There's just one problem - Rocky still went on living, aging further in a world where it became more keenly apparent he was outliving his usefulness. Friends died, family left. The twilight chapters of the Italian Stallion's story are filled with loss - his wife, his best friend.... and into that comes this brash kid who's very existence seems only to throw in his face everything he can no longer be.
The Adonis/Rocky relationship might be one of my favorite on-screen duos of this year. Making Rocky to a hungry fighter who has elements of both Rocky and Apollo is a masterstroke of writing because this series understands its history and knows how to draw on it. New viewers can experience the story from Adonis's point of view and identify with his thirst to make something of himself. He's got the impulsive nature of youth that allows him to quit a stable job where he's rising fast and then move across the country on a whim. It's the sort of fearlessness that's so admirable when we're young. And the kind of action that seems insane when we're older and have a supposedly broader perspective on the world.
For older viewers, Rocky is our entry point. Through him we're empathetic to the reluctance to hang onto former glories, like an adult hanging around his high school long after he's graduated. We're bemused by the naive youth who has to learn all the hard knocks we took long ago... and as Rocky finds a way to be relevant in this old story, the film earns its own relevance.
I've already seen many reviews focus on Coogler's savvy use of a long-take to showcase one of Adonis's early fights. What I like best about it is that it's a long-take that doesn't call attention to itself as a "Lookit me! I'm directing!" It's not showy because it simply tells the story. We're drawn into the scene and it works to so completely construct the reality of that fight that it took me half the bout to realize, "Wait a minute, I don't think we've had a cut yet.... oh shit, we're not cutting AT ALL! He's going for it!"
As powerful as that moment is, it's nothing compared to the chemistry between Stallone and Jordan. There's a moment between them I really don't wish to spoil except to say that it's a direct callback to possibly the most iconic Rocky image of the series. It's a moment that's beautiful and also heartbreaking in it's own way and it's because of earned moments like that that this film justifies drawing on this series's history.
CREED is no cash-grab franchise extension. It's not a torch-passing fumble like INDIANA JONES AND THE KINGDOM OF THE CRYSTAL SKULL was.
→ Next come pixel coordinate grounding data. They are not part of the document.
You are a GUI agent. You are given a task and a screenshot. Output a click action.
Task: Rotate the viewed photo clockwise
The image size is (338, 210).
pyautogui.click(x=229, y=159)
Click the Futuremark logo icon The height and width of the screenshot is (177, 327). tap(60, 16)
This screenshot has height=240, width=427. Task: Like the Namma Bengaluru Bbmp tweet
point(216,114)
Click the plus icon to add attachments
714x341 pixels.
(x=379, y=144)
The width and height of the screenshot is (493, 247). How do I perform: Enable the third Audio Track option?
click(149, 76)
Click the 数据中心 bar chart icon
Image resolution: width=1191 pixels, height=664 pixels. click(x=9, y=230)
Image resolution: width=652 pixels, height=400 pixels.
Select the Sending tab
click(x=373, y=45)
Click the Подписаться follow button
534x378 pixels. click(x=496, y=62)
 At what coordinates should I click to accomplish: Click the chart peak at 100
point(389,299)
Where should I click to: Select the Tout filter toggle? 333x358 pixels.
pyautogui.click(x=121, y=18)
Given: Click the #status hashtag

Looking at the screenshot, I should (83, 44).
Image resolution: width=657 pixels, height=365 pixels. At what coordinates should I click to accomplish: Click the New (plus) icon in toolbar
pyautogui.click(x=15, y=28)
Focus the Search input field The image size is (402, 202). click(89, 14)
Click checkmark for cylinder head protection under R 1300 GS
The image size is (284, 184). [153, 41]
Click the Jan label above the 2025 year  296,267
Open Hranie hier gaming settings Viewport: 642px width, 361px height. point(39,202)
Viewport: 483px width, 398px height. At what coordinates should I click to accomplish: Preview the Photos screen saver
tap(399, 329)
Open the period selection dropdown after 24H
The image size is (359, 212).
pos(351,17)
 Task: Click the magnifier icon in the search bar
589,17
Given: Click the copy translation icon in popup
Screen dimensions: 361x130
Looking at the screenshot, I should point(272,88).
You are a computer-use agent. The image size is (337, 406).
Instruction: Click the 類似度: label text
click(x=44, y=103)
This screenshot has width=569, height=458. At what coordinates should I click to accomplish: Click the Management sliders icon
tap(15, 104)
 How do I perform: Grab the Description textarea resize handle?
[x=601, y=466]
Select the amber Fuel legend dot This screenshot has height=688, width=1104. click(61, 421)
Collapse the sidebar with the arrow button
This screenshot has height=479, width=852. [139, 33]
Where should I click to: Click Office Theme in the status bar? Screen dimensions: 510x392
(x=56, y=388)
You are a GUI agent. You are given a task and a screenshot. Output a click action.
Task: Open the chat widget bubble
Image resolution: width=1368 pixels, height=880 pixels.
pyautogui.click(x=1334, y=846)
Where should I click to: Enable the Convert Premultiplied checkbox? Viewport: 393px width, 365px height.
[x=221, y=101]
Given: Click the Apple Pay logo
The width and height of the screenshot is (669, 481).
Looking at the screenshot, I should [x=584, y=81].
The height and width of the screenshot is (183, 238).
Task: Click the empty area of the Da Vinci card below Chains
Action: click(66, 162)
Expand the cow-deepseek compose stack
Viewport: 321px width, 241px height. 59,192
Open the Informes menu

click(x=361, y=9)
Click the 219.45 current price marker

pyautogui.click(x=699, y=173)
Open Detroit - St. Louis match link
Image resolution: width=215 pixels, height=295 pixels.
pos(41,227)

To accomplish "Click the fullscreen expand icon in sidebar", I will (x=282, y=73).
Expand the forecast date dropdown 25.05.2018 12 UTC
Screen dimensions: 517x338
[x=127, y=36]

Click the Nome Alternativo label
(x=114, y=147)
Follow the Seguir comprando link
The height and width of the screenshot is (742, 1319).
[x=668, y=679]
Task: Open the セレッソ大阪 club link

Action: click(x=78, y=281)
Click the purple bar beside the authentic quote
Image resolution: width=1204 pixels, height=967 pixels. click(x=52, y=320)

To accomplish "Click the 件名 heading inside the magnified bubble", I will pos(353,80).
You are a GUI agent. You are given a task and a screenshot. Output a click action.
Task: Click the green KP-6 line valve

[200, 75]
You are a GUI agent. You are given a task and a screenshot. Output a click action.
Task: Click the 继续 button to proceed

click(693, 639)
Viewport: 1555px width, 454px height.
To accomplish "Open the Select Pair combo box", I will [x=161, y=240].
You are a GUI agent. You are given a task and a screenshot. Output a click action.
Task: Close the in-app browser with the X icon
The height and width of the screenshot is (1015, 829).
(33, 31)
Hell, it's not even GRUDGE MATCH, in which we got to see both Stallone and De Niro trade on their iconic boxing film pasts. This is a story that clearly meant something to Ryan Coogler, and this wonderful Deadline interview makes it clear just how deep his emotional ties to the Rocky series run. The best stories don't just mean something to their audiences, they mean something to their architects.